Angenommen, ein Blogger hätte bei Ihrem Produkt – sagen wir mal einem Mobiltelefon – herausgefunden, wie man bestimmte Sperren umgehen kann. Wem sollte der Blogger als erstes Bescheid geben? Genau – Ihnen, und nicht über seine Webseite der Weltöffentlichkeit. Dazu muss er – oder sie – aber auch wissen, wen er dazu auf welchem Weg informieren soll. Teilen Sie es ihm mit, so wie Sie sich auch in der traditionellen Medienwelt als Ansprechpartner positioniert haben. Mit derselben Seriosität, Professionalität und Authentizität. Zugegeben: Verhindern können Sie einen solchen Scoop vermutlich nicht. Aber zumindest wären Sie unter den ersten, die es erfahren.
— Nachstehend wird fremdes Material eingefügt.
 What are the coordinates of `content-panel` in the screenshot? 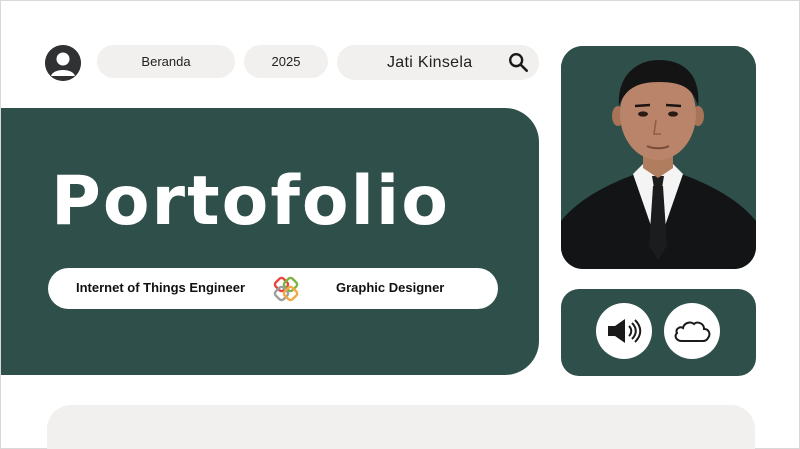 It's located at (401, 427).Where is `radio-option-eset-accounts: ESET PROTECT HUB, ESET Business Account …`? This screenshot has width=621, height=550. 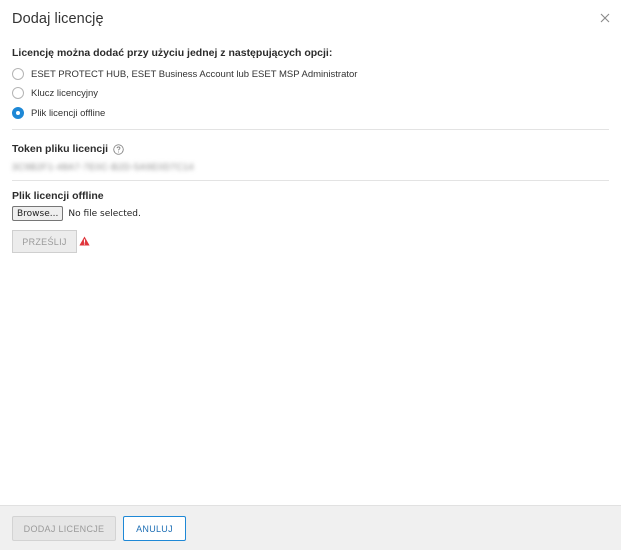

Und wenn dann Zeitungen oder Sender bei Ihnen nachfragen, was es „mit dieser Geschichte auf sich hat, die da im Netz kursiert“, können Sie kompetent antworten.
Kommunikationsstrategie hin oder her: Die Blogger, deren Texte in Ihrem Feedreader auflaufen, beschäftigen sich mit den selben Produkten und Themen wie Sie. Auf der inhaltlichen Ebene gibt es also schon mal viele Gemeinsamkeiten. Somit auch zahlreiche Anknüpfungspunkte für anregenden Gedankenaustausch – und Spaß.